Lecture 5 Notebook
------------------

_Note: This notebook mostly covers material from sections 2 and 3 of Lecture 5_

 * **Goals**: Learn keys, superkeys, and the FD closure algorithm.

Given a set of attributes  $\{A_1, \dots, A_n\}$ and a set of FDs $\Gamma$

The closure, denoted $\{A_1, \dots, A_n\}^+$, is defined to be the largest set of attributes B s.t. $$A_1,\dots,A_n \rightarrow B \text{ using } \Gamma.$$

_First, we'll set up some utility functions quickly:_

In [3]:
A  = set(["name", "category"]) # These are the attribute set.
fds = [ (set(["name"]),"color"), # name -> color
        (set(["category"]), "department"), # category -> department
        (set(["color", "category"]), "price") ] # color, category -> price
def to_set(x):
    if type(x) == set:
        return x
    elif type(x) in [list, set]:
        return set(x)
    elif type(x) in [str, int]:
        return set([x])
    else:
        raise Exception("Unrecognized type.")
def fd_to_str((lhs,rhs)): return ",".join(to_set(lhs)) + " -> " + ",".join(to_set(rhs))
def fds_to_str(fds): return "\n\t".join(map(fd_to_str, fds))
def set_to_str(x): return "{" + ",".join(x) + "}"
def print_setup(A, fds):
    print("Attributes = " + set_to_str(A))
    print("FDs = \t" + fds_to_str(fds))

In [4]:
print_setup(A, fds)

Attributes = {category,name}
FDs = 	name -> color
	category -> department
	color,category -> price


Now we define a simple function to determing if a FD $f = (lhs, rhs)$ **_applies to_** a set of attributes $x$:

In [5]:
def fd_applies_to((lhs,rhs), x): return to_set(lhs).issubset(x)

In [6]:
print_setup(A, fds); print "\n" + fd_to_str(fds[0]) + " applies to attributes set? " + str(fd_applies_to(fds[0],A)); 

Attributes = {category,name}
FDs = 	name -> color
	category -> department
	color,category -> price

name -> color applies to attributes set?

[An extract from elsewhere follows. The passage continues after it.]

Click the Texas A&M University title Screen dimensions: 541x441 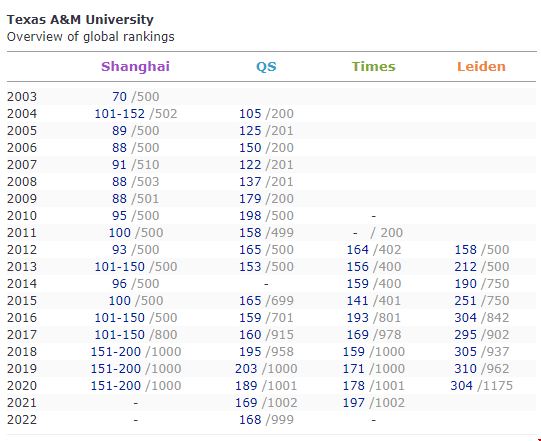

True


In [8]:
print fd_to_str(fds[2]) + " applies to attributes set? " + str(fd_applies_to(fds[2],A));

color,category -> price applies to attributes set? False


**Note** also that although our functions work for general FDs of form $\{a_1,...,a_n\}\rightarrow\{b_1,...b_m\}$, for convenience, **we only actually need to support FDs of the form $\{a_1,...,a_n\}\rightarrow b$**.  Why?  See lecture!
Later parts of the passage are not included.